EXERCISE DETAILS.
Please take the records that follow and repeat exactly the lines starting with the line with "Task: Open the price alert bell above chart" and going on through the line with "Given: Select the meteor count value 10".

Stored data
◆ ◆ ◆ ◆ ◆ ◆ ◆
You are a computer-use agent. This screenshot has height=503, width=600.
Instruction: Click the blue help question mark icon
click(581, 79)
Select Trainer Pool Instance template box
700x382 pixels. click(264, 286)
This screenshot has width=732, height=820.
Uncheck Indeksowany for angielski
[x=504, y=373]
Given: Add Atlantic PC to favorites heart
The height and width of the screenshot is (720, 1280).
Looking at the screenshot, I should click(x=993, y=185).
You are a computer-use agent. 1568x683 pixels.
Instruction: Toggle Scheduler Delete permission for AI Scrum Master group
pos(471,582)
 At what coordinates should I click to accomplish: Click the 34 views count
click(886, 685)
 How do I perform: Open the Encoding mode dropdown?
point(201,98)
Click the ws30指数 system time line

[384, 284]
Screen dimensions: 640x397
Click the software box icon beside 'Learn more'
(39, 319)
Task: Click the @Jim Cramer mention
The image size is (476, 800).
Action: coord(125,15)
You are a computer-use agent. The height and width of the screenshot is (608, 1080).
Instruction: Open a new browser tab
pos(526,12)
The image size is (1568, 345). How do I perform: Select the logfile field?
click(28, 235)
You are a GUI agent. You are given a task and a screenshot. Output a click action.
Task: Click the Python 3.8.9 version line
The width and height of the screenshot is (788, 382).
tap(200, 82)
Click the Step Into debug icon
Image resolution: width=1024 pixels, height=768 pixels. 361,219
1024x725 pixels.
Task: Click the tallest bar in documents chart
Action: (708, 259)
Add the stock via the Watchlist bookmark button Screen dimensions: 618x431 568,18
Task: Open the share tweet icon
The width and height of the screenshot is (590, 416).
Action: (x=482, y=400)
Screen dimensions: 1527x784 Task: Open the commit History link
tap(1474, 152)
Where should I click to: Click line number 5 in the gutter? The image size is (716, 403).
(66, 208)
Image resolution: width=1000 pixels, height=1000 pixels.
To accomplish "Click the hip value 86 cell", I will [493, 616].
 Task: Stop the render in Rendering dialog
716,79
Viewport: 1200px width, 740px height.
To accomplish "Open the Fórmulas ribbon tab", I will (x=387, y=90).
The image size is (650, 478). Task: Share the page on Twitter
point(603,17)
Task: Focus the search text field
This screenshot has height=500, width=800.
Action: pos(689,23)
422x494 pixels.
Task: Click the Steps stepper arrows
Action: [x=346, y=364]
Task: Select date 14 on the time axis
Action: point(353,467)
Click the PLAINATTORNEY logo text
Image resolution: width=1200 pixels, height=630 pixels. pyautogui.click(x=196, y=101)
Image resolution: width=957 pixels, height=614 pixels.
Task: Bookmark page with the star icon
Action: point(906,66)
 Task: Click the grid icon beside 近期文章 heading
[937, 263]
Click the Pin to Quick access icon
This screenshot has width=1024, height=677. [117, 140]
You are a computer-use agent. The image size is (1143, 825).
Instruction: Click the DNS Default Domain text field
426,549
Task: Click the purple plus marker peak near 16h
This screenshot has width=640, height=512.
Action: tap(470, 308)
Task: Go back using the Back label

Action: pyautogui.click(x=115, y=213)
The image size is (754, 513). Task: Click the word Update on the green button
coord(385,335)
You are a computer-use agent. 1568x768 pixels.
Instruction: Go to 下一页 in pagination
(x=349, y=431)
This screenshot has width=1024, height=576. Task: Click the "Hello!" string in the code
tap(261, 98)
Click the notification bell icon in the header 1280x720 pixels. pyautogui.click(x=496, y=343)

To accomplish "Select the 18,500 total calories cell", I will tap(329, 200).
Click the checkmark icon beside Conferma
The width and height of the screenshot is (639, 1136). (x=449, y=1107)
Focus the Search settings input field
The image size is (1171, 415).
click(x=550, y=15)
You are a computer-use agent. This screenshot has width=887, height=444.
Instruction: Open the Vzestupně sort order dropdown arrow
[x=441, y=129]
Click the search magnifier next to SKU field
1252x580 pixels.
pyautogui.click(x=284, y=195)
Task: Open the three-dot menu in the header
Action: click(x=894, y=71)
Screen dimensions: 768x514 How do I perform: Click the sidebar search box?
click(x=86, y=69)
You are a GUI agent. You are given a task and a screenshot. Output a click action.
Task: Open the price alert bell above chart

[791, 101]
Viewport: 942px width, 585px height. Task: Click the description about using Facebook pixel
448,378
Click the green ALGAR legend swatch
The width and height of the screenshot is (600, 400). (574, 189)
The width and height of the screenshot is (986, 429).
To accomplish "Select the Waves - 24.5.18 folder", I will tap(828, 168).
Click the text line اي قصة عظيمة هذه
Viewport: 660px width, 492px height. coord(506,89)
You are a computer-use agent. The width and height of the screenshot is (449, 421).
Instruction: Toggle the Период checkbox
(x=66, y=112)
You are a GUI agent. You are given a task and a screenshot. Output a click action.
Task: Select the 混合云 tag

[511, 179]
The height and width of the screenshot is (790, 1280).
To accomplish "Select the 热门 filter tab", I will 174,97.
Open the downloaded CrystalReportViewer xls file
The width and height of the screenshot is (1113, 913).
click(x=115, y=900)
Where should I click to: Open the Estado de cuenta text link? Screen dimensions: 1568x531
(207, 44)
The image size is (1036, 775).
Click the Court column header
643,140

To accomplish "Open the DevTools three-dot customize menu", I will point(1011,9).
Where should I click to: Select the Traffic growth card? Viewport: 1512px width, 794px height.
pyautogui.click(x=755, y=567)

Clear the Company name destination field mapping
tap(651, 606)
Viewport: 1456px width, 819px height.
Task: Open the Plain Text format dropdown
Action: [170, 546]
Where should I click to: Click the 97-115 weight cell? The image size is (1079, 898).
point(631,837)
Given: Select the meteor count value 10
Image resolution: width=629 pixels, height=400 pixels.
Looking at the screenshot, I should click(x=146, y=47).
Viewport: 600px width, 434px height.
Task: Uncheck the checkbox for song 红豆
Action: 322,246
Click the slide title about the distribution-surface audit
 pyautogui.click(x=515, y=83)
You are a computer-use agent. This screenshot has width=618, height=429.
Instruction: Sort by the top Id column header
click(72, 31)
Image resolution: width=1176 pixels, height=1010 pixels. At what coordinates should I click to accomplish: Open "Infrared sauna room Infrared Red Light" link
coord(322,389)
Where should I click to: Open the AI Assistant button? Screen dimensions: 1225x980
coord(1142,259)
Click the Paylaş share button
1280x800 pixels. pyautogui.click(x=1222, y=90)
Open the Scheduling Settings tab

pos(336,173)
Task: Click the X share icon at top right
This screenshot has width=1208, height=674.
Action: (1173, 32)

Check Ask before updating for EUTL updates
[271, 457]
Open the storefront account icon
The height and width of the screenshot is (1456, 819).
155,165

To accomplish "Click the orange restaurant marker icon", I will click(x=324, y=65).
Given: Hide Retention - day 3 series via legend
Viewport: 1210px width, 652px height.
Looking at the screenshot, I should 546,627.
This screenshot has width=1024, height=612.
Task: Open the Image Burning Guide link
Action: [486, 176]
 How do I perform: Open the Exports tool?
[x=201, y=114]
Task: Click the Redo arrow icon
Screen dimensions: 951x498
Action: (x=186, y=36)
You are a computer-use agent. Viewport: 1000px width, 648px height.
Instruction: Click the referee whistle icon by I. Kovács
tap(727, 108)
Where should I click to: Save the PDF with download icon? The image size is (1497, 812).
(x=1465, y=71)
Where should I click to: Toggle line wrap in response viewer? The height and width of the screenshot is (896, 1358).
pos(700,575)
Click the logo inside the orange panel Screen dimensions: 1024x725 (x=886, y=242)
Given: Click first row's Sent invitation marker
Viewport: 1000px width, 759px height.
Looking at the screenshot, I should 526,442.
◆ ◆ ◆ ◆ ◆ ◆ ◆
EXERCISE ANSWER.
Task: Open the price alert bell above chart

[791, 101]
Viewport: 942px width, 585px height. Task: Click the description about using Facebook pixel
448,378
Click the green ALGAR legend swatch
The width and height of the screenshot is (600, 400). (574, 189)
The width and height of the screenshot is (986, 429).
To accomplish "Select the Waves - 24.5.18 folder", I will tap(828, 168).
Click the text line اي قصة عظيمة هذه
Viewport: 660px width, 492px height. coord(506,89)
You are a computer-use agent. The width and height of the screenshot is (449, 421).
Instruction: Toggle the Период checkbox
(x=66, y=112)
You are a GUI agent. You are given a task and a screenshot. Output a click action.
Task: Select the 混合云 tag

[511, 179]
The height and width of the screenshot is (790, 1280).
To accomplish "Select the 热门 filter tab", I will 174,97.
Open the downloaded CrystalReportViewer xls file
The width and height of the screenshot is (1113, 913).
click(x=115, y=900)
Where should I click to: Open the Estado de cuenta text link? Screen dimensions: 1568x531
(207, 44)
The image size is (1036, 775).
Click the Court column header
643,140

To accomplish "Open the DevTools three-dot customize menu", I will point(1011,9).
Where should I click to: Select the Traffic growth card? Viewport: 1512px width, 794px height.
pyautogui.click(x=755, y=567)

Clear the Company name destination field mapping
tap(651, 606)
Viewport: 1456px width, 819px height.
Task: Open the Plain Text format dropdown
Action: [170, 546]
Where should I click to: Click the 97-115 weight cell? The image size is (1079, 898).
point(631,837)
Given: Select the meteor count value 10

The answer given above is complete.